EXTRACTED RECORDS
== Segment start ==

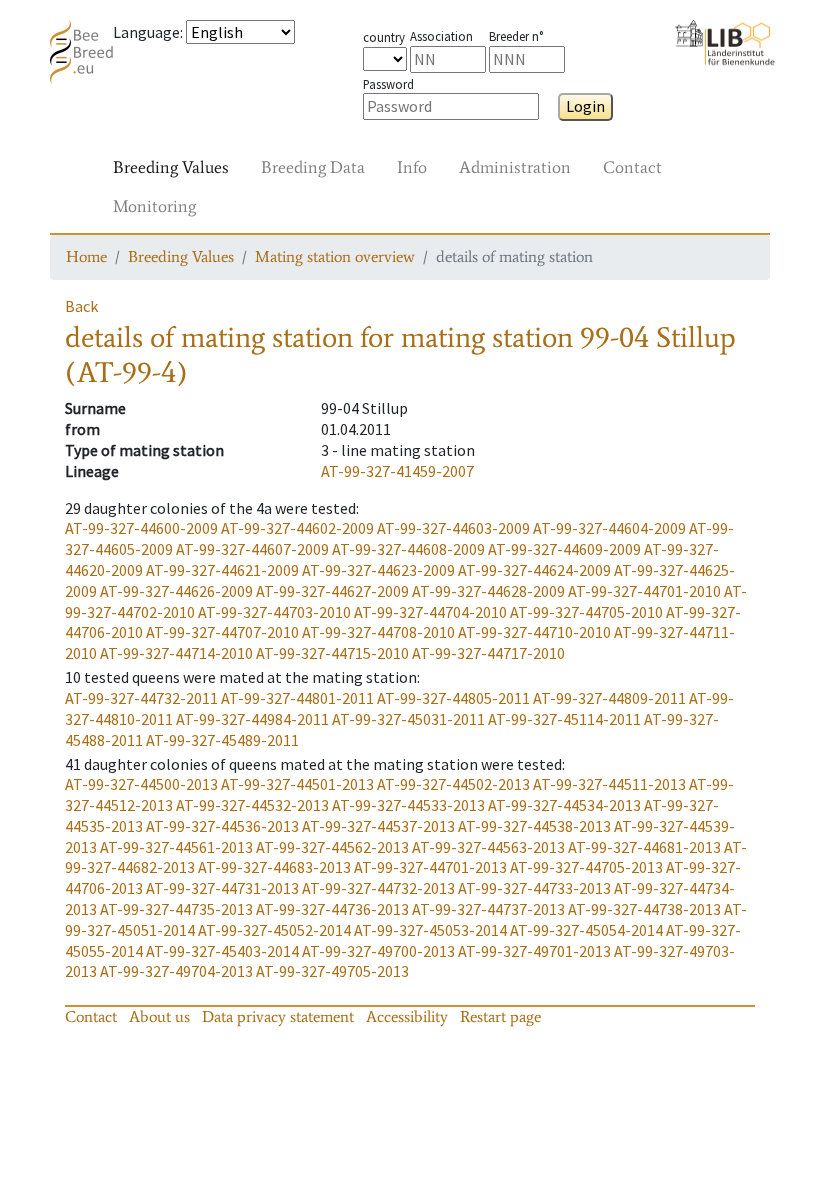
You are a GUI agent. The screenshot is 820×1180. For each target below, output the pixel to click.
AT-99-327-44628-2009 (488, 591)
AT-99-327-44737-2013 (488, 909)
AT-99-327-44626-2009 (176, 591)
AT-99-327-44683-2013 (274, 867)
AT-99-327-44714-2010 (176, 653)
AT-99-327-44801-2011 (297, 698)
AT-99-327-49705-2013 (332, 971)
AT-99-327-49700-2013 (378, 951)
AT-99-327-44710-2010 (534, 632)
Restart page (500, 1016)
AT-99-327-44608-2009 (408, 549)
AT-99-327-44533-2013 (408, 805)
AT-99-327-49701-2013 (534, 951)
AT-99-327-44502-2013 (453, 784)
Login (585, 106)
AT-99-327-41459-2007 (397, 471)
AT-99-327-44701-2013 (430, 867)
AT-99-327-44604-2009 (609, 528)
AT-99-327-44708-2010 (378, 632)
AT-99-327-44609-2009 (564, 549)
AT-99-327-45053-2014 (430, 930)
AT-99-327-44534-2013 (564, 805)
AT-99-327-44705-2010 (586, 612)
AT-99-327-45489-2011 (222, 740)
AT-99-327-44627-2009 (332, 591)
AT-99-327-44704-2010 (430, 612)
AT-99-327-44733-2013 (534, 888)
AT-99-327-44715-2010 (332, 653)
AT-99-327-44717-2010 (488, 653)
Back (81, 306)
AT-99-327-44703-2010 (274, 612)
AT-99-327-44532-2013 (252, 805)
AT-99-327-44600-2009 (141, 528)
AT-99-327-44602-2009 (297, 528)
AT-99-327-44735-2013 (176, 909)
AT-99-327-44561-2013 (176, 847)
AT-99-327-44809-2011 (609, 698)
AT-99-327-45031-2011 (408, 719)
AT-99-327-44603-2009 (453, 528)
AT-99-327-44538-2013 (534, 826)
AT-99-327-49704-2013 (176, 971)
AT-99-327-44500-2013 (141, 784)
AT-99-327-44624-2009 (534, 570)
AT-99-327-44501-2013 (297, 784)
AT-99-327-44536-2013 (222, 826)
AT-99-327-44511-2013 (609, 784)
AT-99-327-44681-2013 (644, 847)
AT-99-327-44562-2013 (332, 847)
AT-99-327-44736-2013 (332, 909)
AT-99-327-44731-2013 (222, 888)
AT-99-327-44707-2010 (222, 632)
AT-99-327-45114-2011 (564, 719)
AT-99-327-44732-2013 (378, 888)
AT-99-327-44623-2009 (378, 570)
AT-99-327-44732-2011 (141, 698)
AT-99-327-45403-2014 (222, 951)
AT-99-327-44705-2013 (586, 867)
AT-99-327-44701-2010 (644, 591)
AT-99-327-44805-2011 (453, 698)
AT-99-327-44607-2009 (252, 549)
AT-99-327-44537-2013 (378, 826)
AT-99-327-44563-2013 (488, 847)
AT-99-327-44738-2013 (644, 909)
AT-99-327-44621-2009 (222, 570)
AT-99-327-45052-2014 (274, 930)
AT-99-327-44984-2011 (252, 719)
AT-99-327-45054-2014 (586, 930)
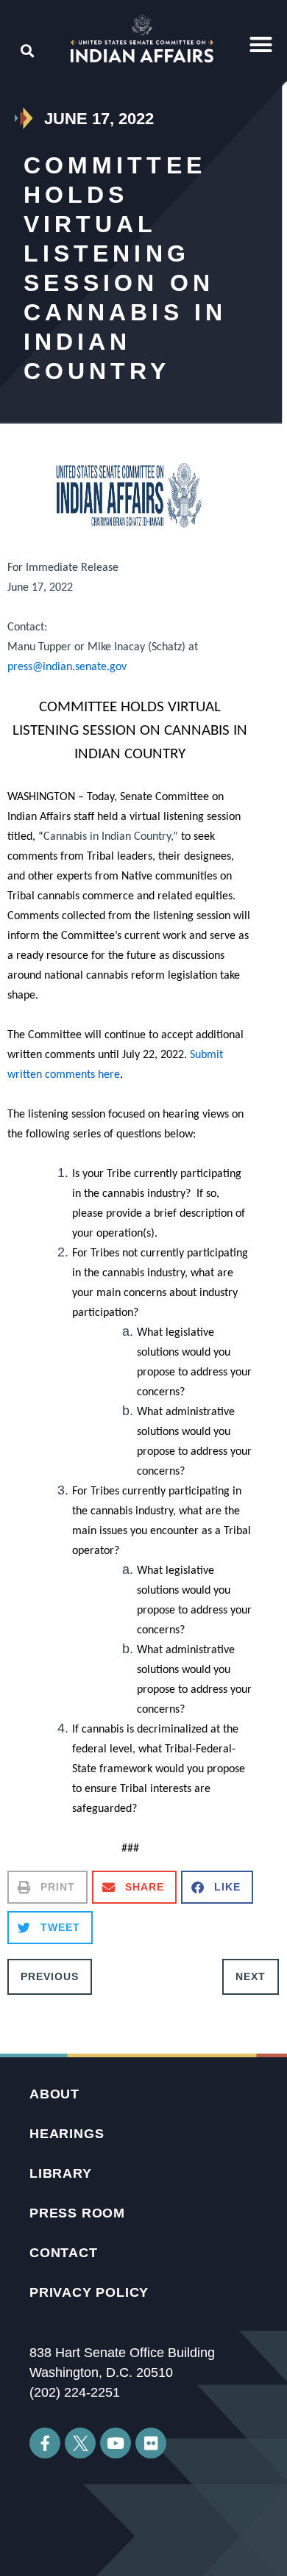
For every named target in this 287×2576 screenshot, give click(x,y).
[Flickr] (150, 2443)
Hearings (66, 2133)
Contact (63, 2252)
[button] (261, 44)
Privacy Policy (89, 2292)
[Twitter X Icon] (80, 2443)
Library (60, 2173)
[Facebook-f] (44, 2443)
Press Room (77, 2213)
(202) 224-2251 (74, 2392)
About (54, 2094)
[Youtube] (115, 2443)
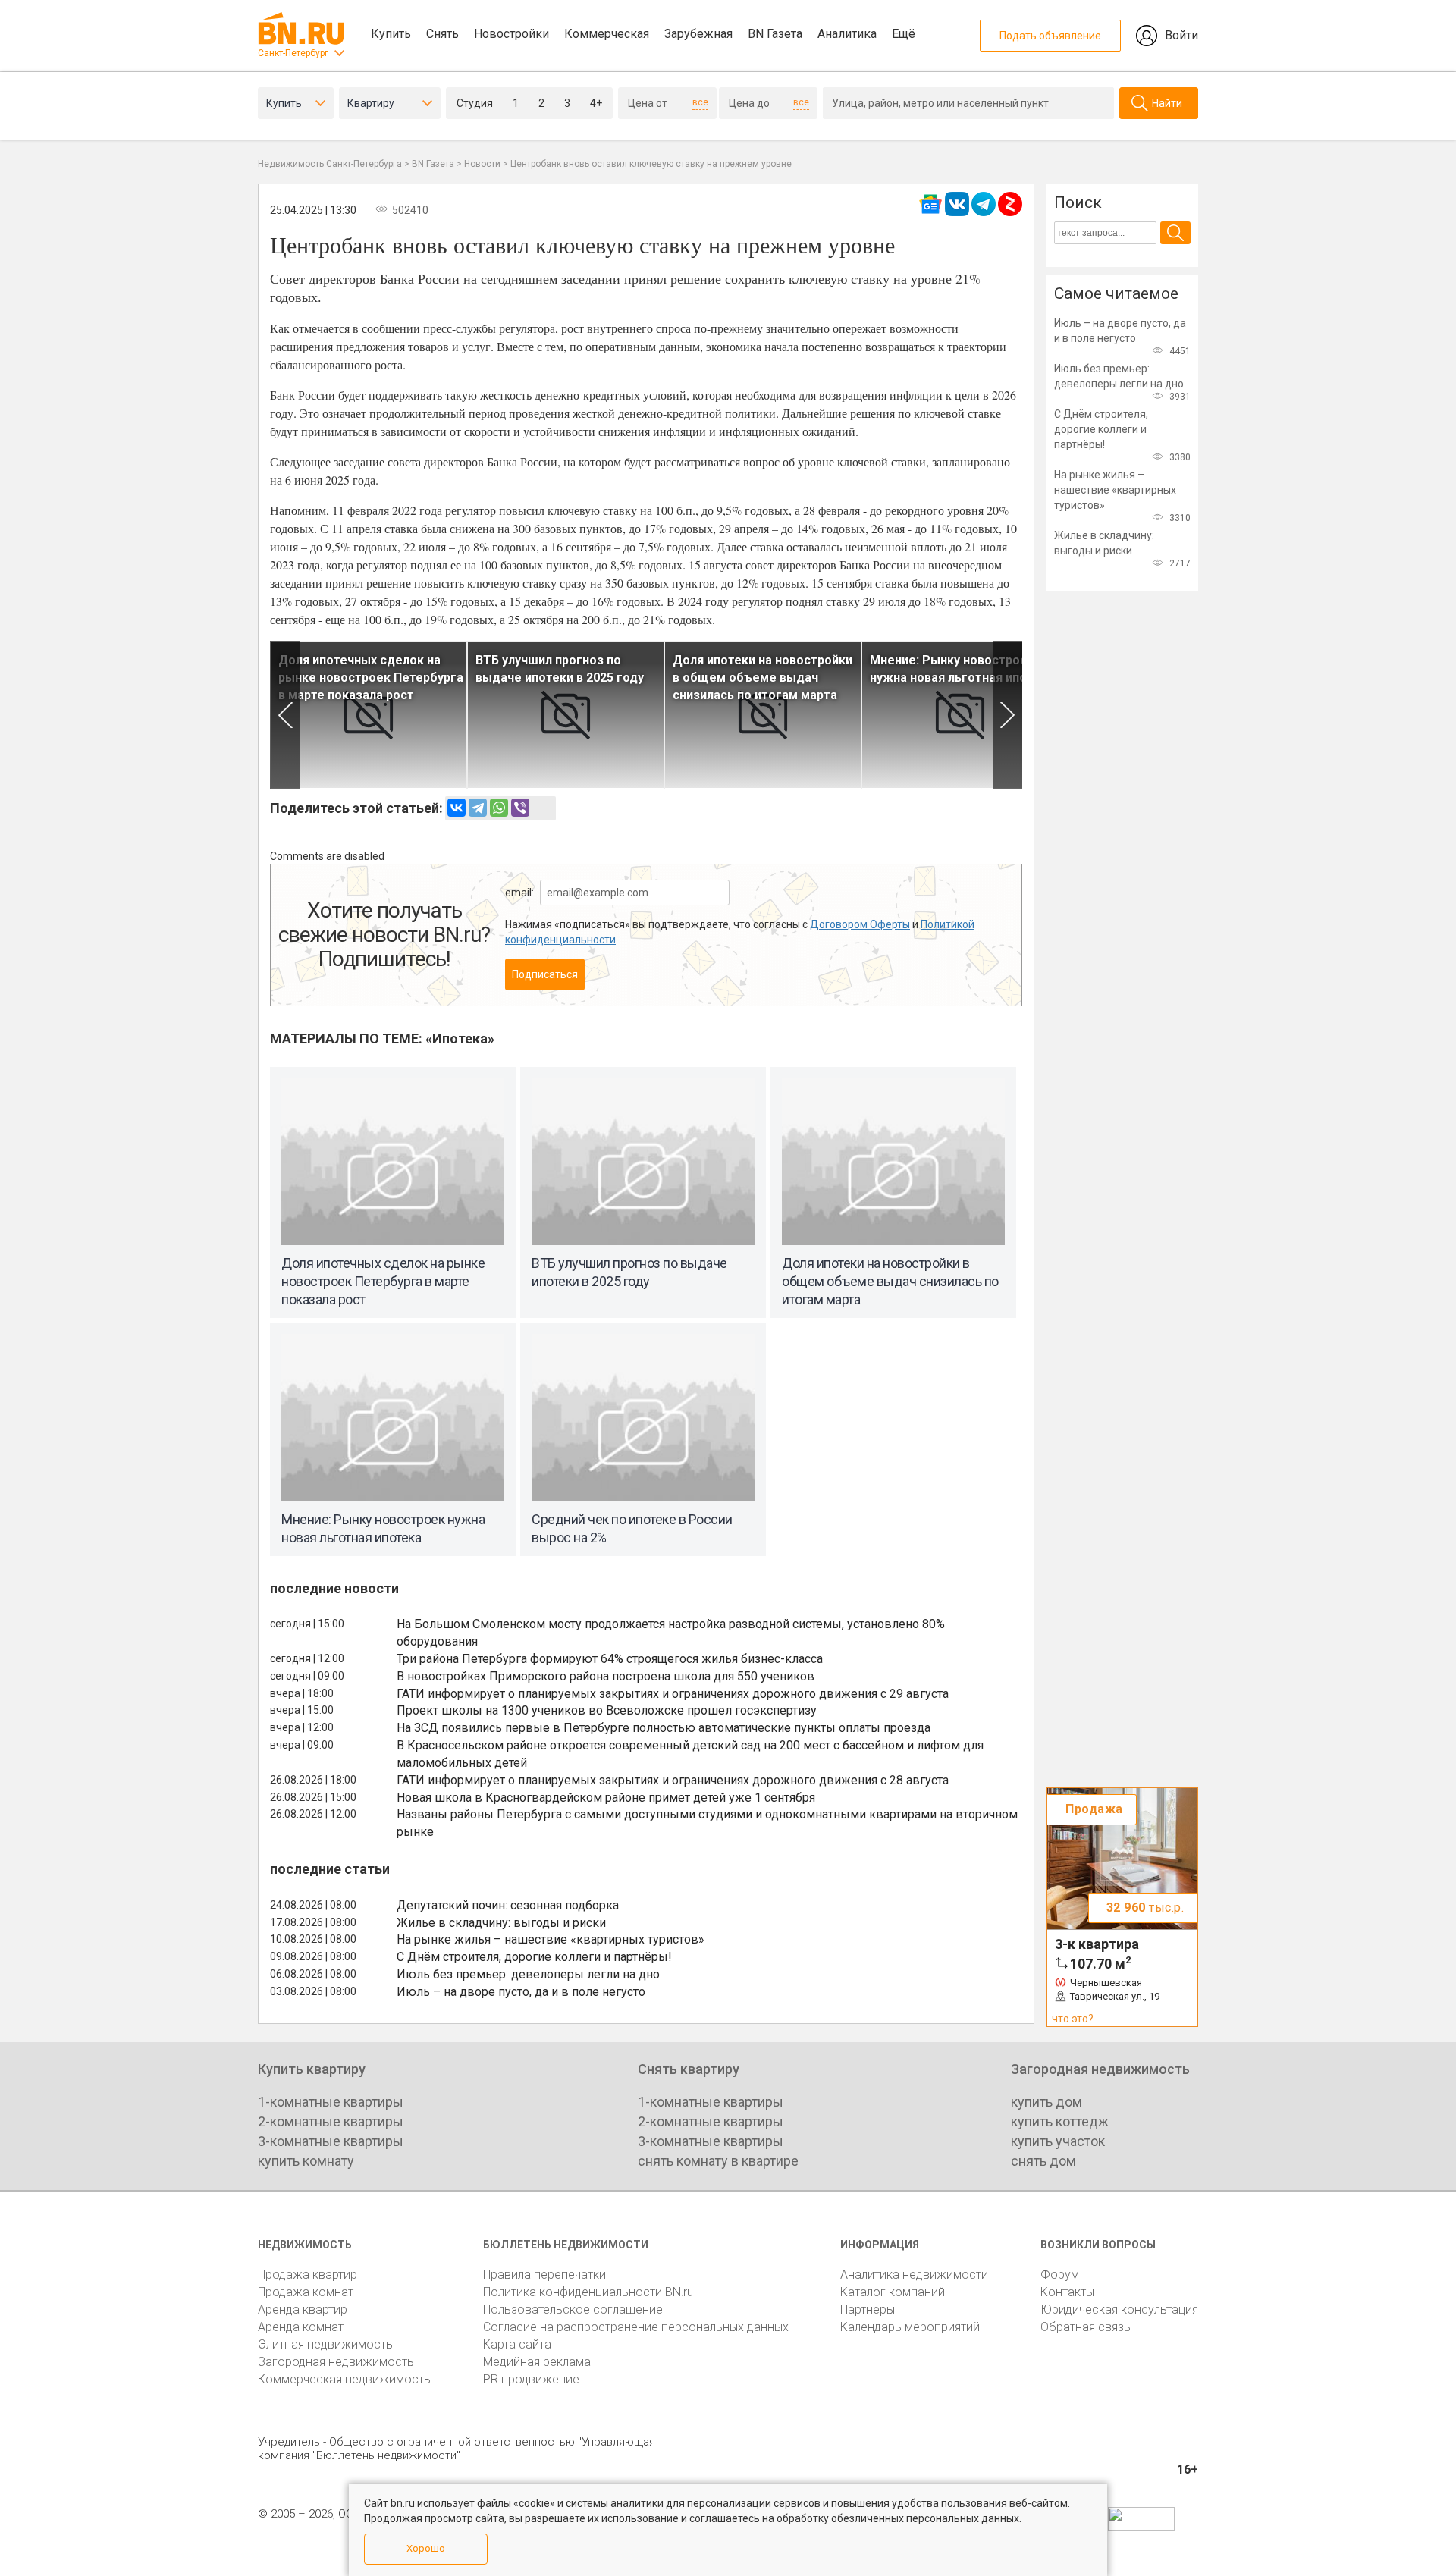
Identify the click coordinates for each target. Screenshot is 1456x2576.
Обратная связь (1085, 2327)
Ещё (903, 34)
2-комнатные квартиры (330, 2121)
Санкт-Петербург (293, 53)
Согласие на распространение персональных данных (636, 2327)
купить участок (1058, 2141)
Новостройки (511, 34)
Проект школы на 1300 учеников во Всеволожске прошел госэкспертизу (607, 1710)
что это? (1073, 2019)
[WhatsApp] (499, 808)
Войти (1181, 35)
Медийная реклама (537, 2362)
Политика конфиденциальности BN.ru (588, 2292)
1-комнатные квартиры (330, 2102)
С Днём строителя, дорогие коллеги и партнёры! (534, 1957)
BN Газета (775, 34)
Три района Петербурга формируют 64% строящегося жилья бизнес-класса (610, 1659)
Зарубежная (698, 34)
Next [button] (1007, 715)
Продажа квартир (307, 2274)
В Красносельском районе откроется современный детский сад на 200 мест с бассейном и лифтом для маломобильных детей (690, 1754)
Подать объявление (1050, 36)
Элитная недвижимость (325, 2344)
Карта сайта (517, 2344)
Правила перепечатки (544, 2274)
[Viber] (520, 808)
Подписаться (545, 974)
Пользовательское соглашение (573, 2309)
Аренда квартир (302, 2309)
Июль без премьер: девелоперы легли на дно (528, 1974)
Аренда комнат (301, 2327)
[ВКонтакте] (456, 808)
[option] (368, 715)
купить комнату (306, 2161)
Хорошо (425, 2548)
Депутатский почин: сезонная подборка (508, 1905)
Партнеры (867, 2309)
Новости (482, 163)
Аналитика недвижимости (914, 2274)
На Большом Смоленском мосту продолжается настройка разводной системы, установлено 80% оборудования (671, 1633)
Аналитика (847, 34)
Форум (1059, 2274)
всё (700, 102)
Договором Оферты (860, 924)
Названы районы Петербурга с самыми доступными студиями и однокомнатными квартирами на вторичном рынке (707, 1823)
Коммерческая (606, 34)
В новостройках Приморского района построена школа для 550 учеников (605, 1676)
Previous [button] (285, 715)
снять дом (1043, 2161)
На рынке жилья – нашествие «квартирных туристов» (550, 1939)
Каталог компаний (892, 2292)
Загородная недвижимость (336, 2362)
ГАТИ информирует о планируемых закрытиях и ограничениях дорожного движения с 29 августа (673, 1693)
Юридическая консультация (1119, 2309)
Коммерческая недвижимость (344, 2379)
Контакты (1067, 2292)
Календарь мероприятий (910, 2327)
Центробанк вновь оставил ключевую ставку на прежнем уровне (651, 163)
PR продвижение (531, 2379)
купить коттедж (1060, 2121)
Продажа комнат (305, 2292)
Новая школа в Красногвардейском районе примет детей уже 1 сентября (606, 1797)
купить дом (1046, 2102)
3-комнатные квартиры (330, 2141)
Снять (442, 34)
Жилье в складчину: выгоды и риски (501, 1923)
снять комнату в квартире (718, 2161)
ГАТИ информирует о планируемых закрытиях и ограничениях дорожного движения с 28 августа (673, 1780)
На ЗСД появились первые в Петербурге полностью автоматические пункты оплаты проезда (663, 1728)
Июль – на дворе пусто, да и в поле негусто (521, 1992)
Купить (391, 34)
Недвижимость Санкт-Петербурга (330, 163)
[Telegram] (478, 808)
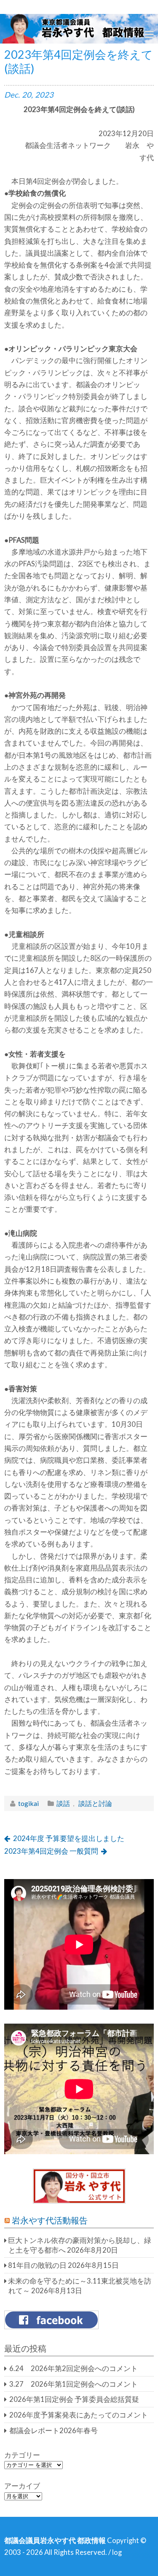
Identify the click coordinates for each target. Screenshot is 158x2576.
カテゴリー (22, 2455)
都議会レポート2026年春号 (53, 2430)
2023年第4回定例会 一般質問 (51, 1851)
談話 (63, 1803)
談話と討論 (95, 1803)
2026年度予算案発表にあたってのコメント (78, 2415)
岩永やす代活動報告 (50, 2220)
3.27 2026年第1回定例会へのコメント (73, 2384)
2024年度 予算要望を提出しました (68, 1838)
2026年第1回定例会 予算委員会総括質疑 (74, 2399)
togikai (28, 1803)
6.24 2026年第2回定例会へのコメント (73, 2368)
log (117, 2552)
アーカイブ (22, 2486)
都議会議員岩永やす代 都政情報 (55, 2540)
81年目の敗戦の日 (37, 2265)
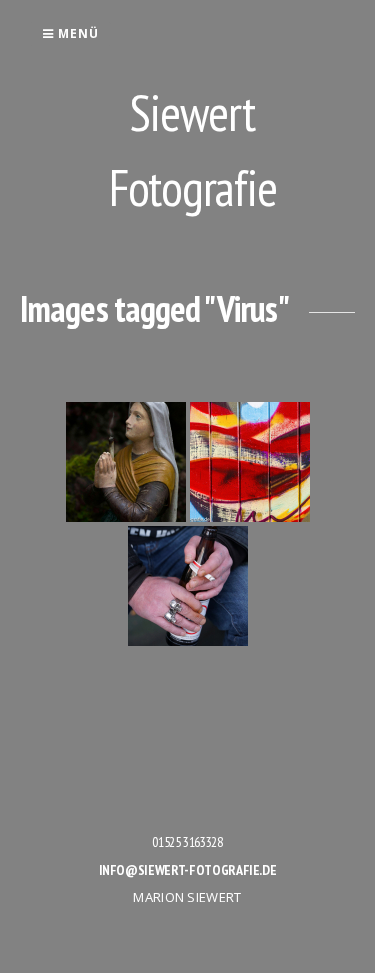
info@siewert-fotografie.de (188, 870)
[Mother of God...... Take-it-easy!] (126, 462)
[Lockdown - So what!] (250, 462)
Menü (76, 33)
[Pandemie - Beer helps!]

== Segment end ==

DIRECTIONS
If a line in the records above contains the string "target", copy that line out.

TASK SOLUTION
You are a GUI agent. The screenshot is 820×1180. For each target below, output the pixel to click.
For every named target in this 287×2576 screenshot, give click(x,y).
Identify the click coordinates for each target. Screenshot is 1456x2576.
Identify the click coordinates for each target. Screenshot is 158x2576.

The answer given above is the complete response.